- Data records
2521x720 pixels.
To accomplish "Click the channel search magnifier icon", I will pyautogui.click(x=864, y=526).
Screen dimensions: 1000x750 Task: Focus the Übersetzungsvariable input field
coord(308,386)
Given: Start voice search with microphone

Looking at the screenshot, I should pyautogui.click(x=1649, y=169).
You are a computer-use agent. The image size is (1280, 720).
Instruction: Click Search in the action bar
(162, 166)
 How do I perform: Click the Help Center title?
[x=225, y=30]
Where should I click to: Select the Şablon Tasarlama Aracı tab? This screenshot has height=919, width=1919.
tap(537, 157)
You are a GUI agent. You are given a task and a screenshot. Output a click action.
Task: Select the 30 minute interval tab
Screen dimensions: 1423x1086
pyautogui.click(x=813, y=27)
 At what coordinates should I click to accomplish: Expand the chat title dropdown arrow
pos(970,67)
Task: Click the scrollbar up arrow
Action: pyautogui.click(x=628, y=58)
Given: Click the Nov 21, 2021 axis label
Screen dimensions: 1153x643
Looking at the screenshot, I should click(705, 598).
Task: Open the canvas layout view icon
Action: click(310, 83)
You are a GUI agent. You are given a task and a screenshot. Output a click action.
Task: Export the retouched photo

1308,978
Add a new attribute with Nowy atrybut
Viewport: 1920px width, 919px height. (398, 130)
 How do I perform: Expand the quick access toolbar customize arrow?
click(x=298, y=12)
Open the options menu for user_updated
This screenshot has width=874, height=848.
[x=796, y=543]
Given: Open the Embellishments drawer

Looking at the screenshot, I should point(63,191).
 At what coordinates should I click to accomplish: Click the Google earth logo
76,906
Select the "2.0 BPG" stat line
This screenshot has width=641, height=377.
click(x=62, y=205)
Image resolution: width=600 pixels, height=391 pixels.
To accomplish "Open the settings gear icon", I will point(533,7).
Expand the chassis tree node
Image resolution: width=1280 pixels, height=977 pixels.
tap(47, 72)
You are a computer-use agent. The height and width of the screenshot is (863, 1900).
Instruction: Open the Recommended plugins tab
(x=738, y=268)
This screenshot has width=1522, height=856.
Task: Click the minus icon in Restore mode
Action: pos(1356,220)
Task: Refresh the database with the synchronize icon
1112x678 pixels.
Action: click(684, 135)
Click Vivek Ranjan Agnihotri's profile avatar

- Exercise details
Whenever a line above has the word "computer" in it, copy that line.

- Written reply
You are a computer-use agent. The image size is (1280, 720).
You are a computer-use agent. The height and width of the screenshot is (863, 1900).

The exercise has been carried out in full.